Dick Bremer provides play by play analysis. Bert Blyleven explains how “right here he finds his balance point right there at the major league level”.

Charm: Charisma, Humor, Feel Good, Looks (it sells)
Vin has charisma, he also paraphrases a zoom in of a naughty word with “that’s fertilizer he says, that’s fertilizer”. And he makes you feel good. Vin has all three.

Grace (Diamondbacks version more than Fox version) uses humor with a “UNCLE!!” written on the screen when the microphones went dead and the D-Backs were getting destroyed. Grace also holds up a sign for troops after their recent success.

Blyleven eats a worm to raise money for Parkinsons. Even if he annoys you, you still like part of him because of the “feel good” factor. Which can be erased (or added to ) with one on camera f-bomb.

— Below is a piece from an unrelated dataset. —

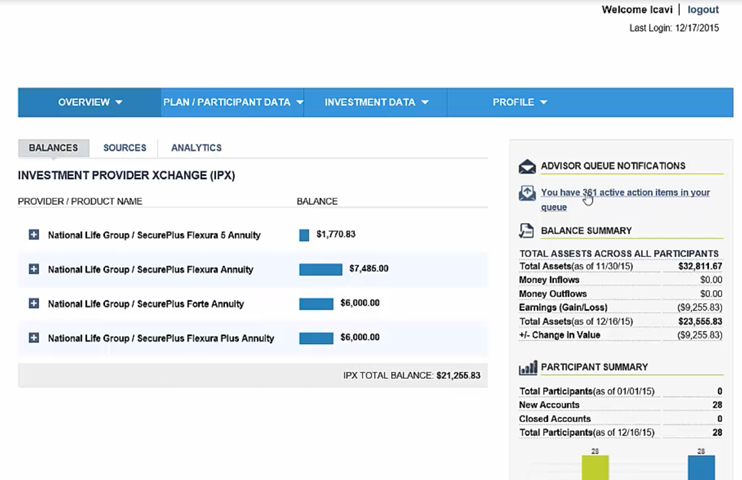Viewport: 742px width, 480px height.
Task: Open the Overview dropdown menu
Action: (90, 102)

Regional: Commercials, Accents (or lack of) and split by In Region Factor, out of region factor

Mike
Guest
Mike
5 years 2 months ago

The Padres’ broadcast team is easily my favorite. I don’t know either’s name, but the color and pbp would get very high charm ratings for clubhouse stories and the pbp likes to find obscure baseball stats and records to talk about.

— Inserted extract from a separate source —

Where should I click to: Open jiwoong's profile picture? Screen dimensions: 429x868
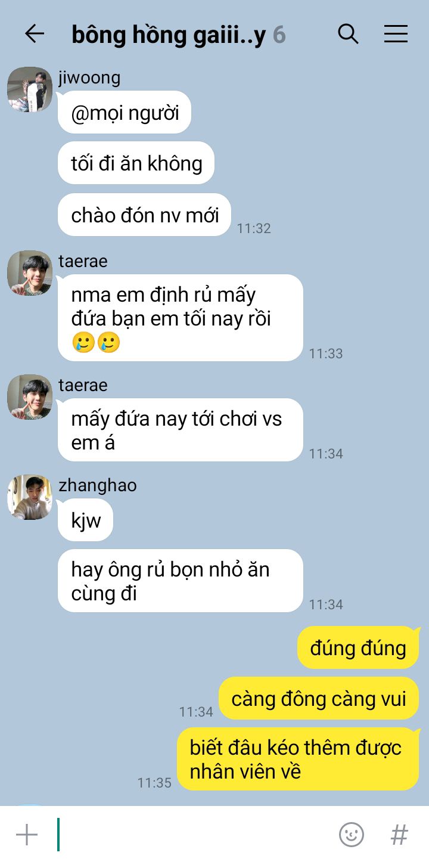click(30, 89)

And every once in a while Tony Gwynn drops by. There’s probably no better player to listen to during a game.

Drakos
Guest
Drakos
5 years 2 months ago

That would be Dick Enberg and Mark Grant. Enberg was pretty rusty when he started for the Padres. Lots of mistakes, but he’s pretty good now. Some Padres fans complain because he doesn’t sound like a homer and a lot of the time he’ll call a play the same way no matter if it’s good for the Padres or good for their opponent.

TheGrandslamwich
Member
TheGrandslamwich
5 years 2 months ago

I used to look forward to watching games (even more than usual) whenever Pete Rose was in the news just to hear Ray Fosse (A’s) rant about him.

thegeniusking
Guest
thegeniusking
5 years 2 months ago

In Mike Shannon’s Cardinals broadcast you’ll hear about Angel Pecan making a great play in center field and then the virtues of a frosty Bud Light Lime.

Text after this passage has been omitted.